=== Begin Enclosure ===

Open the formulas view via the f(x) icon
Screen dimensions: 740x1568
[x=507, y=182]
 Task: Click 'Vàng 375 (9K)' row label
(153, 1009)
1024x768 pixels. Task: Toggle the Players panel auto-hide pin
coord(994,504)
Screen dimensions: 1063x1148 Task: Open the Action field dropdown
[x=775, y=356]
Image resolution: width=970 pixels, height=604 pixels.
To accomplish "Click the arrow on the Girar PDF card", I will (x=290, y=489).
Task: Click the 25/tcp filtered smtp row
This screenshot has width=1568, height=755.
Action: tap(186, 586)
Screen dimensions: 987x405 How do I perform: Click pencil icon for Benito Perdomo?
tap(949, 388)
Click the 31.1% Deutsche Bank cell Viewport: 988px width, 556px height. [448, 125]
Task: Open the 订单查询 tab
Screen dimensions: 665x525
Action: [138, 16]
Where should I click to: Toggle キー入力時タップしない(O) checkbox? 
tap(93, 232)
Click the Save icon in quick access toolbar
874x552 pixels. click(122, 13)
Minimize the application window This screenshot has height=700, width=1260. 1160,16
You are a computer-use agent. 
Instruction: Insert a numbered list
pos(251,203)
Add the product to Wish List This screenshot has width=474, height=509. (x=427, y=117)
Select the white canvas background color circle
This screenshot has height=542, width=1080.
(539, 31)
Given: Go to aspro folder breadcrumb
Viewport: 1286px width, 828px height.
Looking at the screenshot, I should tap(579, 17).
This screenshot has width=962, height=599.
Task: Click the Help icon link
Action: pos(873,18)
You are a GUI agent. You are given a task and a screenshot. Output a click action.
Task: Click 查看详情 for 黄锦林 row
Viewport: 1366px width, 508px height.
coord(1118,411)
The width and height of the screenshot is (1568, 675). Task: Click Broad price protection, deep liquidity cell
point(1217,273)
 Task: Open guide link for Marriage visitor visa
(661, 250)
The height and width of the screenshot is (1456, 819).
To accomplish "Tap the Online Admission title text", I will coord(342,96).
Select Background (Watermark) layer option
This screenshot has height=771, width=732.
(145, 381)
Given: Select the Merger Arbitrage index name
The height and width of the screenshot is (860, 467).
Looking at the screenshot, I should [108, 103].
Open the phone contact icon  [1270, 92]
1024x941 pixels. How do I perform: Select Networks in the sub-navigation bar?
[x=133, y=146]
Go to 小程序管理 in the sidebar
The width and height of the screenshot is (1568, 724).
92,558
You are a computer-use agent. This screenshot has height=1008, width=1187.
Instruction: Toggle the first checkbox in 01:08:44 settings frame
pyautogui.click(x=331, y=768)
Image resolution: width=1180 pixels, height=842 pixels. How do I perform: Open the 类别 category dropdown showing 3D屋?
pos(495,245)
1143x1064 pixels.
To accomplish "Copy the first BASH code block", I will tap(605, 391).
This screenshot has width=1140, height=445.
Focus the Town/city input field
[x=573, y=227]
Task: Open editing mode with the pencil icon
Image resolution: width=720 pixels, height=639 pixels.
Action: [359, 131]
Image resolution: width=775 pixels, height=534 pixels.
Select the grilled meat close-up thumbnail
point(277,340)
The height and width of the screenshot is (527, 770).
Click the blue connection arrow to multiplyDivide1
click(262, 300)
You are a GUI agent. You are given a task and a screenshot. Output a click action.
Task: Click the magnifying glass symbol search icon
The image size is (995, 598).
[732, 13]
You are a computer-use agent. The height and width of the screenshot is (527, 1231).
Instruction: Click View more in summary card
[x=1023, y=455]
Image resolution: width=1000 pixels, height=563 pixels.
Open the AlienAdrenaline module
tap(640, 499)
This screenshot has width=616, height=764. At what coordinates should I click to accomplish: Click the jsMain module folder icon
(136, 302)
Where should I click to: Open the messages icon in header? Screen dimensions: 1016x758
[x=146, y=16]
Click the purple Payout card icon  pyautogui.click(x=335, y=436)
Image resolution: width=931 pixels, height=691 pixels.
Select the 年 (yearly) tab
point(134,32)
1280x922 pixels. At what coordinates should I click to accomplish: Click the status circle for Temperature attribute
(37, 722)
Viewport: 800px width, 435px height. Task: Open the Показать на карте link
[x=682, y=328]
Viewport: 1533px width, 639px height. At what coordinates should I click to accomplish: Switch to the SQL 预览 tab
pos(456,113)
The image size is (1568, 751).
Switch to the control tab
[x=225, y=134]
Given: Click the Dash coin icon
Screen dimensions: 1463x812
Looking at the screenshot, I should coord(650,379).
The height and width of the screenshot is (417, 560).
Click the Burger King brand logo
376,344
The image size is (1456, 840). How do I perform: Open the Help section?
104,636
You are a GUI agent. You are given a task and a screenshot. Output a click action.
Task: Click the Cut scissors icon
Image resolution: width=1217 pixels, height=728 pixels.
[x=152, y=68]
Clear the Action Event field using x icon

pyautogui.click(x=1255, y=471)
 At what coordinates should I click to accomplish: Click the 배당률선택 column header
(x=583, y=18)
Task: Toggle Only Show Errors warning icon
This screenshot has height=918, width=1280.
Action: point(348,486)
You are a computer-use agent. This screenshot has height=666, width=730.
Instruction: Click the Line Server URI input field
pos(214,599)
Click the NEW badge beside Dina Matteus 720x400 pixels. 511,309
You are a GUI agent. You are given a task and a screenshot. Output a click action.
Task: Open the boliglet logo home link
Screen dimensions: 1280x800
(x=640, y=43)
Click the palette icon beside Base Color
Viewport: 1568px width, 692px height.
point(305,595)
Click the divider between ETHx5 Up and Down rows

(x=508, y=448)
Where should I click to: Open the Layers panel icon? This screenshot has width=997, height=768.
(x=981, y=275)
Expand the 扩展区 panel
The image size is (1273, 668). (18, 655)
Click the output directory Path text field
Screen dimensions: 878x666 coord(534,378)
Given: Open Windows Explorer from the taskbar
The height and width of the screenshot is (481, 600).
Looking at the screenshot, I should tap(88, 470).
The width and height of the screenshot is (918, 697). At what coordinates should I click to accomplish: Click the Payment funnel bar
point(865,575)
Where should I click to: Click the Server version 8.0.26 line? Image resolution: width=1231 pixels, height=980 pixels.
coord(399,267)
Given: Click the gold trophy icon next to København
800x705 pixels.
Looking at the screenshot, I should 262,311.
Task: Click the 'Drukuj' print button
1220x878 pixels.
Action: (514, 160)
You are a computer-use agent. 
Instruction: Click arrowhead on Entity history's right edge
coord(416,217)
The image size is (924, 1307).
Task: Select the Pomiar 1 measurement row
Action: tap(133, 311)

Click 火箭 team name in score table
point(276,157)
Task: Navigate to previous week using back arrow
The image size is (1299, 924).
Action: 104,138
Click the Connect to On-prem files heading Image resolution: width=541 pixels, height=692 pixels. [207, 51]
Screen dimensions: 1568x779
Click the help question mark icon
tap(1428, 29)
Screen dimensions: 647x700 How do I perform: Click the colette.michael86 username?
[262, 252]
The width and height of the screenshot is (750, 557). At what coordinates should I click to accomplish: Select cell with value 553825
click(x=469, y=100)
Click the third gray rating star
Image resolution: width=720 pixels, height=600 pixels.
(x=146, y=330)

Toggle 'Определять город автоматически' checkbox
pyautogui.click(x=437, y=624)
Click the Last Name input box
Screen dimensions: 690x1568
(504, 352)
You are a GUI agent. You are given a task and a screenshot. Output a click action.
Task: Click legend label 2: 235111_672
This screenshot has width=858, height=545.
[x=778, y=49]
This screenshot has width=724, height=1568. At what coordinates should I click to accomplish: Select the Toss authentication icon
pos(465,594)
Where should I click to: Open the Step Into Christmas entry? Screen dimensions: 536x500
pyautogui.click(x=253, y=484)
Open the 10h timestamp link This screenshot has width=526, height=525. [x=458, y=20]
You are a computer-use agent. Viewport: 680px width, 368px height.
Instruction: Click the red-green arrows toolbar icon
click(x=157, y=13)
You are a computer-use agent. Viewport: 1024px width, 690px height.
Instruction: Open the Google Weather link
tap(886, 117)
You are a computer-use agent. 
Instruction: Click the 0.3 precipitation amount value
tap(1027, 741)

=== End Enclosure ===

Only the lines from the one with "Instruction: Click the 0.3" through the end of the listing should be output, exactly as they appear.

— Your response —
Instruction: Click the 0.3 precipitation amount value
tap(1027, 741)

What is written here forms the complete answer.